Text block
Notebook for generating the samples for the GNN model.
For each dataset, the final output is the Dataset.dat file needed by the GNN model.

In [None]:
from functions import get_tuples, export_tuples, geometry_to_graph_analysis
from paths import paths
from constants import VORONOI_TOLERANCE, CORDERO, FG_RAW_GROUPS, CORDERO_ORIGINAL

# Create graph representations

Here we are performing the conversion of the molecule/adsorption geometries into a graph data structure. The final graphs are stored in a text format that contains all the information needed to generate the graph objects in a suitbale Pytorch geometric format. The conversion to PyG suitable format is performed within the HetGraphDataset class.

In [None]:
bad_samples = 0
tot_samples = 0
print("VORONOI TOLERANCE = {} Angstrom".format(VORONOI_TOLERANCE))

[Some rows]

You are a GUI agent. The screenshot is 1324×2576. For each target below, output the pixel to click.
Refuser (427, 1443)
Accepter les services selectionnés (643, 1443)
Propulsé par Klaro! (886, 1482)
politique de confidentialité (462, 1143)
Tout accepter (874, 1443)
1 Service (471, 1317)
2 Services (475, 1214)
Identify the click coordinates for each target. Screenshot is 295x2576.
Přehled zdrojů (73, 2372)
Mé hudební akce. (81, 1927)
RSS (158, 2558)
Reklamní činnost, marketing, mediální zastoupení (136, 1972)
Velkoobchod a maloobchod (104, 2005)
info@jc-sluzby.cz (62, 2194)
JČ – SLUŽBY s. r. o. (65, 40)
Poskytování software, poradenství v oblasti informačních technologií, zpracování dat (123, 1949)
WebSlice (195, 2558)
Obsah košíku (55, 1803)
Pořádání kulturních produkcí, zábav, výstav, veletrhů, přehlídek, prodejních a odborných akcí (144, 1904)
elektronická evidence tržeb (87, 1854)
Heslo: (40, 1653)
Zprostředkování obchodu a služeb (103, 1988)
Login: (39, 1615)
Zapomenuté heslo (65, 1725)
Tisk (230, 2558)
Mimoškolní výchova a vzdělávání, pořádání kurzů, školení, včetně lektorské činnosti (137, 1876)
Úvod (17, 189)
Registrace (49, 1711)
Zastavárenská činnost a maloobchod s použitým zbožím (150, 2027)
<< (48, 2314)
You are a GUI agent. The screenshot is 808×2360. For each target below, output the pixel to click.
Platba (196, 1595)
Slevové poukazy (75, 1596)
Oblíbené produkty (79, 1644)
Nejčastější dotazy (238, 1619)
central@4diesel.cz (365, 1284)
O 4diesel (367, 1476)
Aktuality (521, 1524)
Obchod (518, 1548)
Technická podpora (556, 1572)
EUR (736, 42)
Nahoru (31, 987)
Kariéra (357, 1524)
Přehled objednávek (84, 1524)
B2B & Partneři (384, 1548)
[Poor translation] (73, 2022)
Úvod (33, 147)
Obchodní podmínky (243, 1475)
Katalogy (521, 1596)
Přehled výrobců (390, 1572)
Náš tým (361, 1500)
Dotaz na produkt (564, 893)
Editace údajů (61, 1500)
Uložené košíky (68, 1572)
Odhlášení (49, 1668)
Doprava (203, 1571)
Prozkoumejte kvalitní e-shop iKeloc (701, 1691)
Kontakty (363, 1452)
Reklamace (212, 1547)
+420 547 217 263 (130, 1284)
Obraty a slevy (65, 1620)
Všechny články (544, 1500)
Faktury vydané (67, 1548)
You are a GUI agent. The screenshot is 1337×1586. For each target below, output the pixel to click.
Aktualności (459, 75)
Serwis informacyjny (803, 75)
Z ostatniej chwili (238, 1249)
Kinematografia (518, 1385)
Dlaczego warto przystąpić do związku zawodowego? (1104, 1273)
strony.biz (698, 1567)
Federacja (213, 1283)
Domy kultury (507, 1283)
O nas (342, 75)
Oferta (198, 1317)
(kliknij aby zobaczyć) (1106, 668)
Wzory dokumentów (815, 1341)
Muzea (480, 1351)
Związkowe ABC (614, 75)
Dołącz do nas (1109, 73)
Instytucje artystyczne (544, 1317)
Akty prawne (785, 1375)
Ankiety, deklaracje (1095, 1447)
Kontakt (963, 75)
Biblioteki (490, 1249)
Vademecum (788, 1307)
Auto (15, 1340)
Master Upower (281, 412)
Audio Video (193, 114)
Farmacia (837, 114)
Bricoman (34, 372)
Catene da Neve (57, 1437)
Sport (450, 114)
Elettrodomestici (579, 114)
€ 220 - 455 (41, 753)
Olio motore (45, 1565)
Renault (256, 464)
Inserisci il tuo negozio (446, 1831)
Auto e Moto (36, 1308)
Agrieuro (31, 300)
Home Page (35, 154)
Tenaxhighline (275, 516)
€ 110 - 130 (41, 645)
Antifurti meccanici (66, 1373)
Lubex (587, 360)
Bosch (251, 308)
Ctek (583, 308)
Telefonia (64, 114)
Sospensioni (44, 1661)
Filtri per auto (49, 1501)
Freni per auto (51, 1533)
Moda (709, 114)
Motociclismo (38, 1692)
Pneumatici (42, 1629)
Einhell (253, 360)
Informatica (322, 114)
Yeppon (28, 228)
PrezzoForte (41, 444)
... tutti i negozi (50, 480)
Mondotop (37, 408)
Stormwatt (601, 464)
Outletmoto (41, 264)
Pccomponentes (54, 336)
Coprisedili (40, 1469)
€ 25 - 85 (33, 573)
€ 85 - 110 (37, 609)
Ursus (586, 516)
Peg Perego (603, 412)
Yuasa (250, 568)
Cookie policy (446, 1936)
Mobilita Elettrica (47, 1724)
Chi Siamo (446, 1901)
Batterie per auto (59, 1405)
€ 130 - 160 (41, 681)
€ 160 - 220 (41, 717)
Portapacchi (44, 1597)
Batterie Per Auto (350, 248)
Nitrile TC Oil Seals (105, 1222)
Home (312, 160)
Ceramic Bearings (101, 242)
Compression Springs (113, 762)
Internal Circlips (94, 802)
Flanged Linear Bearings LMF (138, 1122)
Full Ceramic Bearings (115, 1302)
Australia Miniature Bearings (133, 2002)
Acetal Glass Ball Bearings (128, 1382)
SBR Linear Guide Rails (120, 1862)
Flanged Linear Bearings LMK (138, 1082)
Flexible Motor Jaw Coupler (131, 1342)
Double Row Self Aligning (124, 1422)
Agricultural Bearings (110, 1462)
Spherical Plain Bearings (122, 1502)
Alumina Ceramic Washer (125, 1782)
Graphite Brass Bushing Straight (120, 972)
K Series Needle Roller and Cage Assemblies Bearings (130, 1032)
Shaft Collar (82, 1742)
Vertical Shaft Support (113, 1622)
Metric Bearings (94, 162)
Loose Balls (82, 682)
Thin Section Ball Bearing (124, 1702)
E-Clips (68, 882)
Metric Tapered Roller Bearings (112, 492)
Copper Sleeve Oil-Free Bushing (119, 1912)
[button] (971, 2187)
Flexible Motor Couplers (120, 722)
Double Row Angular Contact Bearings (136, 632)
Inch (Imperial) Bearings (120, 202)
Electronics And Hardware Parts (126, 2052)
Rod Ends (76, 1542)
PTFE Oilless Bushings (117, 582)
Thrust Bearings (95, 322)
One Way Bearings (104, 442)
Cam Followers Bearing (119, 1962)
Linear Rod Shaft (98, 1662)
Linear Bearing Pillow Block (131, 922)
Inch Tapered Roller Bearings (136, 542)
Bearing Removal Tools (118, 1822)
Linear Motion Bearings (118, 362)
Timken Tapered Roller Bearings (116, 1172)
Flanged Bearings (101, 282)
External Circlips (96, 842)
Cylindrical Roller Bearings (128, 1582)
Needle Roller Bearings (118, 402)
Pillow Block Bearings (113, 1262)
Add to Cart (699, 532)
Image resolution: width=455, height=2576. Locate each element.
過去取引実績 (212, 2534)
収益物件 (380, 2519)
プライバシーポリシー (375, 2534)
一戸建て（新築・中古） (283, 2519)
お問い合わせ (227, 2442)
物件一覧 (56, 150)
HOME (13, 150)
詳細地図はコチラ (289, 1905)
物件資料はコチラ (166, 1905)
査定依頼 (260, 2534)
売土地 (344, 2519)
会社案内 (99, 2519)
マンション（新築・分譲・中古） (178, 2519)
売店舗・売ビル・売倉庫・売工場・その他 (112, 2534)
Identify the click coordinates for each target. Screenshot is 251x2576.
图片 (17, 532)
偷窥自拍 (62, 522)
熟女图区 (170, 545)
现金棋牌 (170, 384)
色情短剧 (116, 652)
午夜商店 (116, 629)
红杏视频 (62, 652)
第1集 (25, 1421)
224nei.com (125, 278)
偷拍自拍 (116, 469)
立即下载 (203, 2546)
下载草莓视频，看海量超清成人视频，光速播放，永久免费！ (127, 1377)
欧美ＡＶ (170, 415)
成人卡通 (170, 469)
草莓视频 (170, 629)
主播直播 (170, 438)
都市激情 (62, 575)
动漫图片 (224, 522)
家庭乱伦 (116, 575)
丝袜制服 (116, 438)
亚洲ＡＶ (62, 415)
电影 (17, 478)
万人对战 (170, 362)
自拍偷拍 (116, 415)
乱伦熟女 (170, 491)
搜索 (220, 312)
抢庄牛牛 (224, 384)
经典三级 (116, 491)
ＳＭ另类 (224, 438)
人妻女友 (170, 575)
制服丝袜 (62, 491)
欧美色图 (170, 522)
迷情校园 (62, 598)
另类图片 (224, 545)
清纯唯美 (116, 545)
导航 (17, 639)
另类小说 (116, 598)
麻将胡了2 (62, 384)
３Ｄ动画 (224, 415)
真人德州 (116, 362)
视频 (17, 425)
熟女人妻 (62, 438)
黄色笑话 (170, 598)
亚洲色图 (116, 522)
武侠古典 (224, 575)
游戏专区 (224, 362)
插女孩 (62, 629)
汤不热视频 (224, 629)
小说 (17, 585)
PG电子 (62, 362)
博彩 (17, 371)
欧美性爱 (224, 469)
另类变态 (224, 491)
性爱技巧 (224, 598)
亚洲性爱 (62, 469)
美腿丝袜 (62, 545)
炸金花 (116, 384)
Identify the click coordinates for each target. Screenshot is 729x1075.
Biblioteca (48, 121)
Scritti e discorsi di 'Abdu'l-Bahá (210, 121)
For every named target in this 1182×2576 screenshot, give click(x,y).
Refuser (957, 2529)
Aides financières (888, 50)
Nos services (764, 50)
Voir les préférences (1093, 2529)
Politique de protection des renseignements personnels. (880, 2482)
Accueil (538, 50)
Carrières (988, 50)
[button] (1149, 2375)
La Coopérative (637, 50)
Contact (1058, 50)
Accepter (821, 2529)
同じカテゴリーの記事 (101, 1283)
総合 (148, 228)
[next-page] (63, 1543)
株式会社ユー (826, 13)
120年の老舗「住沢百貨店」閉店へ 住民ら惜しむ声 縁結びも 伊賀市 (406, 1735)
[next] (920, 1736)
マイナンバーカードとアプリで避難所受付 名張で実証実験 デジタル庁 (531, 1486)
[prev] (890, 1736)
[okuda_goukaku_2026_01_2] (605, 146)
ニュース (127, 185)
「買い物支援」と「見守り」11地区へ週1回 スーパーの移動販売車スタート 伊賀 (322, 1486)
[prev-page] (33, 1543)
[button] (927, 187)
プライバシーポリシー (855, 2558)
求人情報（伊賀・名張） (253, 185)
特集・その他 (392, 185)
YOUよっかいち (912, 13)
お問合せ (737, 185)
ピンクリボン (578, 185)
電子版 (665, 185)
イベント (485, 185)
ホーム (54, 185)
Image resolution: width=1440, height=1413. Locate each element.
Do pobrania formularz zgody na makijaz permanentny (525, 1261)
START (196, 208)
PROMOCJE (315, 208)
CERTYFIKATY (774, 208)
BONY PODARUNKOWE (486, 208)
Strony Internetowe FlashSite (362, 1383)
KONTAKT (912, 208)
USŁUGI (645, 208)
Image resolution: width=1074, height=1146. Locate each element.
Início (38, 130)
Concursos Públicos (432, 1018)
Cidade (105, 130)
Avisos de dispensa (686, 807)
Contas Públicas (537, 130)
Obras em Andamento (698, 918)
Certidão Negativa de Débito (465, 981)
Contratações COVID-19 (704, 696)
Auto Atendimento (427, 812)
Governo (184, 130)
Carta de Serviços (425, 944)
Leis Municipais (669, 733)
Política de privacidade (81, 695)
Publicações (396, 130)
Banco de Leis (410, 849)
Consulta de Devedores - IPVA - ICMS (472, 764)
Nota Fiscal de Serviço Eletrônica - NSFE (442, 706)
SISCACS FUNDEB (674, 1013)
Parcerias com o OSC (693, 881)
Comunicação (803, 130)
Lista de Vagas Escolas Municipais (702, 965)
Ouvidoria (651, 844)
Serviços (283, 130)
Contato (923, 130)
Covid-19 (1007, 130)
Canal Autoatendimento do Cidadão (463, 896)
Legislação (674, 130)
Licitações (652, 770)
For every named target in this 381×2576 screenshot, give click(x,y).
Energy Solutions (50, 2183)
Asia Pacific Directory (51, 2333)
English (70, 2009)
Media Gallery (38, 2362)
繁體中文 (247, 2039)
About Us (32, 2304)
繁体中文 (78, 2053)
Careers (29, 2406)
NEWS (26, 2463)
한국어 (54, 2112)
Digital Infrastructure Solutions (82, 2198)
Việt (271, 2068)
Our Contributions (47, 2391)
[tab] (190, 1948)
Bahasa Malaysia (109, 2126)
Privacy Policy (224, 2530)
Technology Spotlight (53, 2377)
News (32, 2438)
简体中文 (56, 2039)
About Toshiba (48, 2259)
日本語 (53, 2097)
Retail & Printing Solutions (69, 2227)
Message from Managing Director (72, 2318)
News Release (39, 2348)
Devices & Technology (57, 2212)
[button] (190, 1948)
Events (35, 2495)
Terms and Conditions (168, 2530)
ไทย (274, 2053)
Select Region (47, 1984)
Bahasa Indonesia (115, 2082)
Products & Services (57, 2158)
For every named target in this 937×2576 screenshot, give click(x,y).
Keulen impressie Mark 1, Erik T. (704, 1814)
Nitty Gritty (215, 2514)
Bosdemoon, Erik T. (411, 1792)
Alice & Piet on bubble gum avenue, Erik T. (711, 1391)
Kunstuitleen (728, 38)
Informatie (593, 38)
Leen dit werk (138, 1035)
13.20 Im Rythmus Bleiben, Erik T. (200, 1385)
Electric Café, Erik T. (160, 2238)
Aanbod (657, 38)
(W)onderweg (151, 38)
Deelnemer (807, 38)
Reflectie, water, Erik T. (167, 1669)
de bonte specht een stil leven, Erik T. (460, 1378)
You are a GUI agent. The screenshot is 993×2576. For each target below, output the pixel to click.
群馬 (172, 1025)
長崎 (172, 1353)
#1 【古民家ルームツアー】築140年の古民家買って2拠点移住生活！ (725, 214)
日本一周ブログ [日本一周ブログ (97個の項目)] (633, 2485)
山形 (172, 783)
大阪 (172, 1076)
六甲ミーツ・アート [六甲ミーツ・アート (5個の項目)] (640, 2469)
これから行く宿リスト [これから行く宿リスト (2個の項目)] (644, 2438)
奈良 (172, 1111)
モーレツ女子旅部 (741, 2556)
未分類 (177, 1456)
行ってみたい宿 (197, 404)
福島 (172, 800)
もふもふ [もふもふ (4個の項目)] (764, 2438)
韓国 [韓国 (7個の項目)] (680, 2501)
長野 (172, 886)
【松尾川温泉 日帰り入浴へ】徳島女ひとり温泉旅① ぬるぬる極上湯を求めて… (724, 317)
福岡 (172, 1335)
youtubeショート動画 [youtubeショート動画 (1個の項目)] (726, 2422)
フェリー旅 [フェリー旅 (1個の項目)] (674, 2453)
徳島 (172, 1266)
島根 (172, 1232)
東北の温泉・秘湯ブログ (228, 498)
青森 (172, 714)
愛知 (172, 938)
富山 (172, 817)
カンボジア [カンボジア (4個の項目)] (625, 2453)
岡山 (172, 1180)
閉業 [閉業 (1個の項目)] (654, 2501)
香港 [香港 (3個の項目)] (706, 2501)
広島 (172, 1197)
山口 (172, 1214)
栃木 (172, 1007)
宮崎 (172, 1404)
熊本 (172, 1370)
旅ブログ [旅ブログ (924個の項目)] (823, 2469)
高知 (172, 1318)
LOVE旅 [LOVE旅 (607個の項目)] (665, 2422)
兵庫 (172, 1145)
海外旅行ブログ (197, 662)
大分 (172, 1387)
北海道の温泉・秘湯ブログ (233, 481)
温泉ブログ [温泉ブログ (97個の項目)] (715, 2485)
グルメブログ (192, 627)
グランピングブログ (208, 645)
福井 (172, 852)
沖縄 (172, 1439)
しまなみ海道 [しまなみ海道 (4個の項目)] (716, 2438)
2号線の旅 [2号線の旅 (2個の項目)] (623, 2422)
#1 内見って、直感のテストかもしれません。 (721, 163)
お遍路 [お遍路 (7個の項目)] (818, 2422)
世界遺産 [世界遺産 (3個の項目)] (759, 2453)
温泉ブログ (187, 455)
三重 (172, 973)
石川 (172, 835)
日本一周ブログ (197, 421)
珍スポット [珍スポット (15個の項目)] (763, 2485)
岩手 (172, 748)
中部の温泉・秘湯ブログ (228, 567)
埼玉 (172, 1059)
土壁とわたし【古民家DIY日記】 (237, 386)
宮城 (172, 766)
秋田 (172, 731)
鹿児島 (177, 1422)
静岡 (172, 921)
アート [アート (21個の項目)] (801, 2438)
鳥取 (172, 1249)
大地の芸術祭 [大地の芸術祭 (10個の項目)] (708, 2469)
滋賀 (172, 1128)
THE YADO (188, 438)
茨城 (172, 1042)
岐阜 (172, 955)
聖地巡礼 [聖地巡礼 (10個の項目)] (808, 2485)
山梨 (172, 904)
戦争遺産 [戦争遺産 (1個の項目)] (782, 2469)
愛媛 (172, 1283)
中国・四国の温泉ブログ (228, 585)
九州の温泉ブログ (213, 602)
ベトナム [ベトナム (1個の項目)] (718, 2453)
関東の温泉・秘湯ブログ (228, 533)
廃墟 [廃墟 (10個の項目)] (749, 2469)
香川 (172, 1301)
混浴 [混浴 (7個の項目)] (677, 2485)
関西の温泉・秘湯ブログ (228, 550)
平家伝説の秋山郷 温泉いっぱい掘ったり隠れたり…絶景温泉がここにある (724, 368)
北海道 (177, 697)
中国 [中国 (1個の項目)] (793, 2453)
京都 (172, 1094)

The problem
In the GNN sample notebook, change everything from "# Create graph" down to "the HetGraphDataset class." by writing it out again with "text format" replaced by "plain-text format".

Task solution
# Create graph representations

Here we are performing the conversion of the molecule/adsorption geometries into a graph data structure. The final graphs are stored in a plain-text format that contains all the information needed to generate the graph objects in a suitbale Pytorch geometric format. The conversion to PyG suitable format is performed within the HetGraphDataset class.